If you changed the abap.atg and want to regenerate parser. You need to download cpp2ruby first.

cd ..
git clone https://github.com/jackieju/CPP2Ruby.git
cd abap2ruby

Then

 
cd cocoR
./go

Done !

Code

cocoR/abap.atg: The EBNF for ABAP

cocoR/o/cparser.rb The generated ABAP parser

cocoR/cocor17: Source code of cocoR

cp.rb: subclass of cparser.rb for overriding, the real place to generate code to implement ABAP keyword functionality like "write"

abap.rb: Implemenation of ABAP keyword in ruby. like "write". You can definitly write your own lib to execute your translated abap program.

abap/: abap code for testing, from https://github.com/Apress/sap-abap

Unsupported keywrods

Keyword Reason
FORM Obsolete

How to contribute

As you know, abap has very complicated syntax, because actually it put all functionality/Constant into syntax. For example, in c++, the syntax only defines the way to declare and call a function, but in abap, every function has different syntax, so "printf(xxx....)" is written in syntax... Or in a short word, ABAP syntax is mixed with semantic. When he introduce the syntax, he also introduce the semantic.

In ABAP syntax, those which are user defined constant in other language, are keywords.

e.g.
in of logical expresion of abap, the syntax include.
    | {operand IS [NOT] INITIAL} 
    | {ref     IS [NOT] BOUND} 
    | {oref    IS [NOT] INSTANCE OF class|intf} 
    | {    IS [NOT] ASSIGNED} 
    | {para    IS [NOT] SUPPLIED} 
    | {para    IS [NOT] REQUESTED}

But in other language "INITAL" "BOUND" ... will be user defined constant, and the syntax will be like identifier IS [NOT] Expression ...

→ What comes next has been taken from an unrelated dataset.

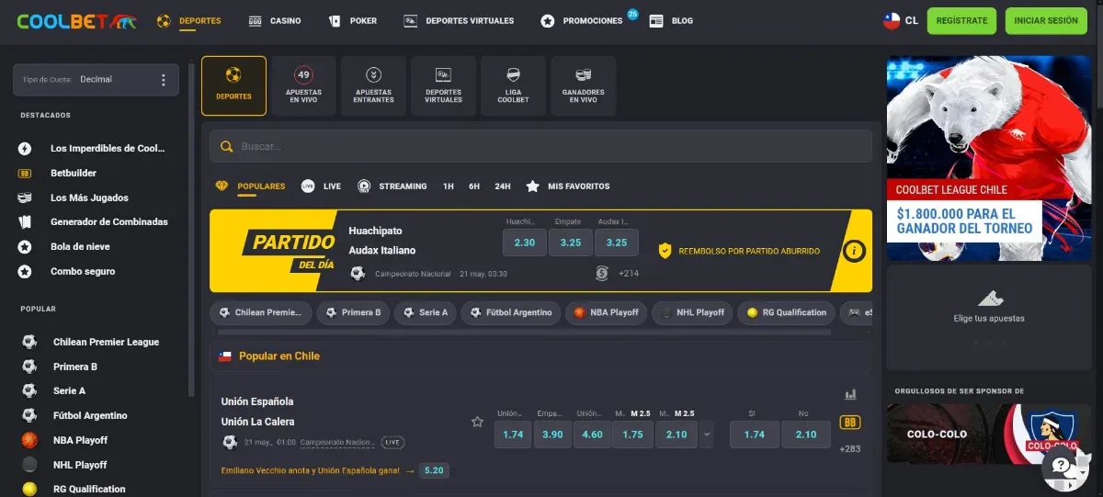
Task: Expand more goal line options chevron
Action: tap(706, 435)
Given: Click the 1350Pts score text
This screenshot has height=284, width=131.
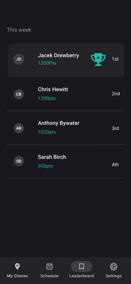Looking at the screenshot, I should click(x=47, y=63).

All in all, Abap is more like the SQL, so there is a struggling that whether it makes sense to translate ABAP to other language. Because it's the same reason that every try to replace SQL with other language or functions will fail. Because in SQL's scenario, SQL is the best language to express what you want. Imaging you use java or c++ or python to write a module replacing SQL's select statement, you will find it's more complex than just using SQL. (That's why I like ruby rails, because they aware of this very early and did not use over-OR-mapping framework like a lot of other language, but provide the way just run SQL statement directly and return ruby Objects. (of course ruby rails also provide basic OR map functionality.))

Another reason for this struggling translate ABAP or SQL language is: If you translate it into other langauge, you will find that it became a lot of functions with very complicated parameters, for example, if you replace SQL select statement with a function "select(from, table, orderby, desc, groupby, in , limit, ...)", in the implementation of this function, you will need to check all this parameters again to find the real combined case, there will be so much logical branches, it's just like you parse the SQL statment again, even more complicated, which dose not make sense.

So shall we translate ABAP or just run it directly in a function like "run_abap(...)".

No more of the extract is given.